DIRECTIONS: In the text on fly fishing for lake trout below, write out word for word the part from "By early fall" to "prior to freeze-up.".

PASSAGE TO READ:
****************************************

By early fall the temperature differences between the upper and lower layers of water is reduced and the thermocline breaks down. By mid-fall, air temperatures will have cooled upper water layers significantly, and once the entire water column is isothermal, or of similar temperature, and as close to 39 degrees Fahrenheit as possible, the entire lake will mix with the aid of a good wind. As in the spring, the water becomes murky for a few days and then clears. Fall turnover is critical to the winter survival of trout, as this late-season mixing action ensures the entire lake is well oxygenated prior to freeze-up.
Although short in duration, late fall fishing provides some of the most exciting action of the year. Trout feed very aggressively before the onset of ice cover. In a nutshell, it is shallow water fishing for some of the biggest trout of the season. The fish are looking for just about any food item that moves, but imitations of leeches, scuds, damselfly and dragonfly nymphs, and chironomid larvae top the grocery list.
Having a good understanding of where trout live and feed in a lake makes it much easier to determine which fly lines should be in the stillwater tackle bag. A floating line can be used extensively because so much feeding occurs in water less than eight meters deep. Floating lines with varying leader lengths can be fished with or without strike indicators. The choice of setup is dependent on the food source being imitated and the specific depth zones being targeted. An intermediate sinking or a slow sinking line is another must-have for the serious lake fly fisher. These lines can be fished in shallow water. And, by varying the wait time before initiating a retrieve, these cover of any part of the depth zone being fished. Fast sinking lines from Type 3 to Type 7 allow coverage of the steeper drop-offs and also any fishing situation encountered in the deepwater zone. Another excellent lake-fishing line is an emerger tip, meaning a line with short, five-foot-long intermediate sinking tips. These mini sink-tips are great for fishing chironomid pupae, mayfly nymphs, damselfly nymphs and emerging caddis pupae.

****************************************

(Dataset entries)
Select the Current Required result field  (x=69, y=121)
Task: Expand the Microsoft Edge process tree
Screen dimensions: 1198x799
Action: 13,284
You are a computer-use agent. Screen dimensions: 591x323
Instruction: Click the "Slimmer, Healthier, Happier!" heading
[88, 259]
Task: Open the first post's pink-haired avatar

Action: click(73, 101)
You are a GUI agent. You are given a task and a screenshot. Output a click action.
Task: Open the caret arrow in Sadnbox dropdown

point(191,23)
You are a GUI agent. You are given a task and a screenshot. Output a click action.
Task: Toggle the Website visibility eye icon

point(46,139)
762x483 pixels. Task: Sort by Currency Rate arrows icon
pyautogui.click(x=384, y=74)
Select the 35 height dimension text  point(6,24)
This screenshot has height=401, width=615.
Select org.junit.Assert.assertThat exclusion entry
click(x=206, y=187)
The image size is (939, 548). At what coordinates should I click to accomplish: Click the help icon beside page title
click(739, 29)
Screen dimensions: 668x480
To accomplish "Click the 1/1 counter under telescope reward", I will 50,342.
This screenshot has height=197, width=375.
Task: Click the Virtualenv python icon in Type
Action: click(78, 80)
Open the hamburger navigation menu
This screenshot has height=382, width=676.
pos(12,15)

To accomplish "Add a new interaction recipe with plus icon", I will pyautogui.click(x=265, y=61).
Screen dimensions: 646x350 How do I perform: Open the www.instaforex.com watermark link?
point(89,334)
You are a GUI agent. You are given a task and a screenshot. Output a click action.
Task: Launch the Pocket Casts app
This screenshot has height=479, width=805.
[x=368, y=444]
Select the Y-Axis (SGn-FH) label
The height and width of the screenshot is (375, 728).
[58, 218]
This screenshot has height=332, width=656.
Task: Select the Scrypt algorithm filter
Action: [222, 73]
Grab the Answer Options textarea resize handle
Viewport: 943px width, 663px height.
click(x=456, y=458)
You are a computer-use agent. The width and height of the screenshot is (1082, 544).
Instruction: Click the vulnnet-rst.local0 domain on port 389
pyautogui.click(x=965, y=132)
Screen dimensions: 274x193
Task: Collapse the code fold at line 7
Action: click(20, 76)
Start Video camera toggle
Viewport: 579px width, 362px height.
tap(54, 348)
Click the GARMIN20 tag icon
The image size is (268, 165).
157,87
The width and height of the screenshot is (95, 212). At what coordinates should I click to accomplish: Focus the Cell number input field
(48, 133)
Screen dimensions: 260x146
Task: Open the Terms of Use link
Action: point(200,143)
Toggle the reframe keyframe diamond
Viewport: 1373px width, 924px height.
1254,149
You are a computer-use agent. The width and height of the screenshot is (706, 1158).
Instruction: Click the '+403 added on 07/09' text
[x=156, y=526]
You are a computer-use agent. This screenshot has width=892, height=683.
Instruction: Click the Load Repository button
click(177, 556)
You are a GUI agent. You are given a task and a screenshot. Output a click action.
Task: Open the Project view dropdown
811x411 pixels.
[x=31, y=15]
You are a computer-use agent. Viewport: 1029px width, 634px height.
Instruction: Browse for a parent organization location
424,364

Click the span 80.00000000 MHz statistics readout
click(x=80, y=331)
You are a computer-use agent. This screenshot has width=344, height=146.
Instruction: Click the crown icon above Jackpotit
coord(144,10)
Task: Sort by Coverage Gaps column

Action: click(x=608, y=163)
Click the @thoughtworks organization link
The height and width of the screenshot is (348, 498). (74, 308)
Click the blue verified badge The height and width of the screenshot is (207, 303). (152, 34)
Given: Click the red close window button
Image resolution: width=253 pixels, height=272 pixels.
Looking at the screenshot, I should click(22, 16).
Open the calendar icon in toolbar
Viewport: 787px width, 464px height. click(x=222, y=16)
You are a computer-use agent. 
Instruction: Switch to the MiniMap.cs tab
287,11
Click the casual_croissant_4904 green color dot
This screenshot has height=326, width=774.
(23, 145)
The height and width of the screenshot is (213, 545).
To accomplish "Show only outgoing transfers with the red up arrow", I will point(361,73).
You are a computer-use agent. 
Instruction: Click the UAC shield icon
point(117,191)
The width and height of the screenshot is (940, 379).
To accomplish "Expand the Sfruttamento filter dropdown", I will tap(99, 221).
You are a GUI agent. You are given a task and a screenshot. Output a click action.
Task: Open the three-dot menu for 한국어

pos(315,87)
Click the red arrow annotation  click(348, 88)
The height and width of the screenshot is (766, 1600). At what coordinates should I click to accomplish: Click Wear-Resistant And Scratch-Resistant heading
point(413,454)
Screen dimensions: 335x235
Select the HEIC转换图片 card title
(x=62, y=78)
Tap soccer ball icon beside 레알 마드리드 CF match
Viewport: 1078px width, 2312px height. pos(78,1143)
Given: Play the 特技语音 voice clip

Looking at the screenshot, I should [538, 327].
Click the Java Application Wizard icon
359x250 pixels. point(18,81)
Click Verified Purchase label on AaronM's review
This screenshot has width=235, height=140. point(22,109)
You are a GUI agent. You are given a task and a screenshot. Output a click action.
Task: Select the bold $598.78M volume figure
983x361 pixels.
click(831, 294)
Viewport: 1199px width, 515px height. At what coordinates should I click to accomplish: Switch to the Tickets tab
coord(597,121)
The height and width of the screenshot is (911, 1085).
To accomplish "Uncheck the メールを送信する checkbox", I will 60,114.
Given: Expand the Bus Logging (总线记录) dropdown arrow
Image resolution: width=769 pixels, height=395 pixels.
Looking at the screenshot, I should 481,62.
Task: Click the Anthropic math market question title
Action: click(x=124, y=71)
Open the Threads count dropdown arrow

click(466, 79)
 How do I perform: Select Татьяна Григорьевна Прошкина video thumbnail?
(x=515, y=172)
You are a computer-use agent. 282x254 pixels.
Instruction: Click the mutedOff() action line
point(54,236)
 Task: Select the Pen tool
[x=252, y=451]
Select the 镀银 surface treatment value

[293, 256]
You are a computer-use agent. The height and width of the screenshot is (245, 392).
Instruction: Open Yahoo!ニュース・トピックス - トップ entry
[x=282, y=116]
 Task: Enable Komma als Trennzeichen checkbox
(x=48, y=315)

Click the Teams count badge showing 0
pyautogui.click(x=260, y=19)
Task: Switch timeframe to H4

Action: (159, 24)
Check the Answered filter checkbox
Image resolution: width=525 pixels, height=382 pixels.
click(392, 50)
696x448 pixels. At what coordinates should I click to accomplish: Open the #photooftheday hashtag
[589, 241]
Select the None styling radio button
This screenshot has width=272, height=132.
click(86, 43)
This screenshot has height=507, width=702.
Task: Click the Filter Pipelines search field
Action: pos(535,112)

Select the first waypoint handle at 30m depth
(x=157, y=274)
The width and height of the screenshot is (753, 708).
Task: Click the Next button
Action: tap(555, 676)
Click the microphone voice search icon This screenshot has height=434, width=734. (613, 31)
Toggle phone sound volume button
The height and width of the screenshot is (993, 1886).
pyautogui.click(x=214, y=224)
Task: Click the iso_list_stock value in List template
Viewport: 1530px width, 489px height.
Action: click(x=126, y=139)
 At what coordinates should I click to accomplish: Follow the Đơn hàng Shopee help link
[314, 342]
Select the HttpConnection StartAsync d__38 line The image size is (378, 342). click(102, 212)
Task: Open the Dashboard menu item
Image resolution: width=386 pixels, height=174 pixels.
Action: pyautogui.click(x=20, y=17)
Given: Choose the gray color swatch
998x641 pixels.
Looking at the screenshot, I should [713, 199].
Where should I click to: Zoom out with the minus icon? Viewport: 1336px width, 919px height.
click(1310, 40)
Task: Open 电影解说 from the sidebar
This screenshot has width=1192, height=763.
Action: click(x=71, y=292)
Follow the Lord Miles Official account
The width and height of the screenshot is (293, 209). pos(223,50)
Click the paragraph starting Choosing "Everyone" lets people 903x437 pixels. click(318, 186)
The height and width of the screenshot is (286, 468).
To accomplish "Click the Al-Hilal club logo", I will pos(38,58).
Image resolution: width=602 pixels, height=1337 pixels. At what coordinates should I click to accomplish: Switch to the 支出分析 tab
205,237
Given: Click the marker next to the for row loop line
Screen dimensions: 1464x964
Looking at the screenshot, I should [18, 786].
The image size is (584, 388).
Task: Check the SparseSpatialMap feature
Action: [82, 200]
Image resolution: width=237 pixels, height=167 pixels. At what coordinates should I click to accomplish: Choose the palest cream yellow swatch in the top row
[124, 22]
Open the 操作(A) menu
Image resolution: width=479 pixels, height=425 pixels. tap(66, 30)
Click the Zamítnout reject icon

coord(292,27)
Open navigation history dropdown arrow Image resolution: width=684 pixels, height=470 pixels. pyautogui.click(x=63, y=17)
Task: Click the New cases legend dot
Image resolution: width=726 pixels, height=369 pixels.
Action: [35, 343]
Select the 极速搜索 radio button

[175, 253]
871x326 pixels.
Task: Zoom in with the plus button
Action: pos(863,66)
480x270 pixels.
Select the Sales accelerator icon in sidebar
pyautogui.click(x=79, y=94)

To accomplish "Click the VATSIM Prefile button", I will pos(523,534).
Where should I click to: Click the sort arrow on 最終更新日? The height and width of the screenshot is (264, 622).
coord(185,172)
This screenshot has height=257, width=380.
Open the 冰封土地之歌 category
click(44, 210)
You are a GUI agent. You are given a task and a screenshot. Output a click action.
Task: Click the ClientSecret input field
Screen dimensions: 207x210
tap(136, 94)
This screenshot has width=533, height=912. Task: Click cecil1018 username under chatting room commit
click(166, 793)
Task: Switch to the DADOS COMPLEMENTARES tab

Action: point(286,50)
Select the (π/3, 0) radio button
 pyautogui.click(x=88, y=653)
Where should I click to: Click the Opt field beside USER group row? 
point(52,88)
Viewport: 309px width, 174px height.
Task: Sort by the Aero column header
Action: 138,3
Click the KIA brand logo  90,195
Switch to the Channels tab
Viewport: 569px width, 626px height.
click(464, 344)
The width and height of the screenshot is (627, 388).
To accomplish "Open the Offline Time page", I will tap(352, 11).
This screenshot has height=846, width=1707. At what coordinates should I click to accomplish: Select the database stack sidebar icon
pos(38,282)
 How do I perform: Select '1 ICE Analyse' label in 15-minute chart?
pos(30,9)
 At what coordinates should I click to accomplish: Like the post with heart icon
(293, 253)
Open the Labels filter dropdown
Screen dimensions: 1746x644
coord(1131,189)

****************************************

EXERCISE ANSWER:
By early fall the temperature differences between the upper and lower layers of water is reduced and the thermocline breaks down. By mid-fall, air temperatures will have cooled upper water layers significantly, and once the entire water column is isothermal, or of similar temperature, and as close to 39 degrees Fahrenheit as possible, the entire lake will mix with the aid of a good wind. As in the spring, the water becomes murky for a few days and then clears. Fall turnover is critical to the winter survival of trout, as this late-season mixing action ensures the entire lake is well oxygenated prior to freeze-up.